YOUR GOAL
Using the data below, return every line that holds the word "scissors".

DATASET EXCERPTS
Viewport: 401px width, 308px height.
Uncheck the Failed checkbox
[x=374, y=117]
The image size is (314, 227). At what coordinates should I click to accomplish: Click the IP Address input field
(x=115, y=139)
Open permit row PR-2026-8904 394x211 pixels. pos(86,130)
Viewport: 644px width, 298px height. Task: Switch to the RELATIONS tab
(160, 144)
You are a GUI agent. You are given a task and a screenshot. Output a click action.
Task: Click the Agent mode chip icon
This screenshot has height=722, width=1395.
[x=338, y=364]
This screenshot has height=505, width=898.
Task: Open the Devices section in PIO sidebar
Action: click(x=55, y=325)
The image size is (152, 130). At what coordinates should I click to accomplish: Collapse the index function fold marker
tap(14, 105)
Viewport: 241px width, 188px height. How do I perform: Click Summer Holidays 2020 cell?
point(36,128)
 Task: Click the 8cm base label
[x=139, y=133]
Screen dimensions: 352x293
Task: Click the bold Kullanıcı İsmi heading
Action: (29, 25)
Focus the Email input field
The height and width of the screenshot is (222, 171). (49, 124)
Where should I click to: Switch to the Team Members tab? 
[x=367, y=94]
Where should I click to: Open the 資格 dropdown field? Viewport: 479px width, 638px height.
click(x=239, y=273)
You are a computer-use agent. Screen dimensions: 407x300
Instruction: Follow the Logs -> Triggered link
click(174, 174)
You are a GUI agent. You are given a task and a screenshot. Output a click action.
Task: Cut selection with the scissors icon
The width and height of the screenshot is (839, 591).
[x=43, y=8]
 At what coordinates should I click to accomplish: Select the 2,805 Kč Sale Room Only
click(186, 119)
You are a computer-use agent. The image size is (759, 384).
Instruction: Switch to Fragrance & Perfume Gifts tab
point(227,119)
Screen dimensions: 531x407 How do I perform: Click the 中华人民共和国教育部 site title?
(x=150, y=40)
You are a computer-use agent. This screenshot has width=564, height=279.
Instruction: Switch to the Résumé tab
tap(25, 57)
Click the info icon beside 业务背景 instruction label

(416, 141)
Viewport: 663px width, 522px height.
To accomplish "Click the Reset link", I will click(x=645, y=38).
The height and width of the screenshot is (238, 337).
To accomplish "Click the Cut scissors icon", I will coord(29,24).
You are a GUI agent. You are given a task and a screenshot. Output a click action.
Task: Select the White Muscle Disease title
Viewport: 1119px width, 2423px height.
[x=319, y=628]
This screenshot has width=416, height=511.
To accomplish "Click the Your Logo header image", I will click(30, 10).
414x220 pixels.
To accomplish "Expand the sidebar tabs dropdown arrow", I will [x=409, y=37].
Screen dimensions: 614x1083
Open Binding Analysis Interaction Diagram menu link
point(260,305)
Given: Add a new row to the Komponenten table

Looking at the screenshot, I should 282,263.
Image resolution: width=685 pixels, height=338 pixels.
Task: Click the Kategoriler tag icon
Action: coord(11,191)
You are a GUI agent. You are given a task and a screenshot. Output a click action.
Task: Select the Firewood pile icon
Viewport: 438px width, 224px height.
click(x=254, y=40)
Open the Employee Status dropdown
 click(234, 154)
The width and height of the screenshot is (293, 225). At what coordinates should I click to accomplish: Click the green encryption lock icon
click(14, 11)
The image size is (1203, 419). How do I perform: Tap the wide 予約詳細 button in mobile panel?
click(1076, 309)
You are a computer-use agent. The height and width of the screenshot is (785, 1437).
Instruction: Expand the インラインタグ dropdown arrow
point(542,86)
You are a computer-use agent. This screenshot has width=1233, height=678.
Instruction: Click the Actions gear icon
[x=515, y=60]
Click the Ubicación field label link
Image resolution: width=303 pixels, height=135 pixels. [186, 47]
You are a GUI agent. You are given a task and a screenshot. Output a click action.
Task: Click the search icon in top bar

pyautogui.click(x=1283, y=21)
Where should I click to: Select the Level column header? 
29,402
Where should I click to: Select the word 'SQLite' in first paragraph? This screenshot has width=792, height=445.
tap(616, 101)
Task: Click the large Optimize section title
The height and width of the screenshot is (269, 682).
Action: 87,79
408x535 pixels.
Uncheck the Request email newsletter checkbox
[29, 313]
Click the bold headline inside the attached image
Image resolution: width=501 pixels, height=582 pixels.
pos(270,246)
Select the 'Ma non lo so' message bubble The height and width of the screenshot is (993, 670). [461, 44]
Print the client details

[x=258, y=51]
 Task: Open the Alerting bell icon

ANSWER SPACE
Task: Cut selection with the scissors icon
To accomplish "Click the Cut scissors icon", I will coord(29,24).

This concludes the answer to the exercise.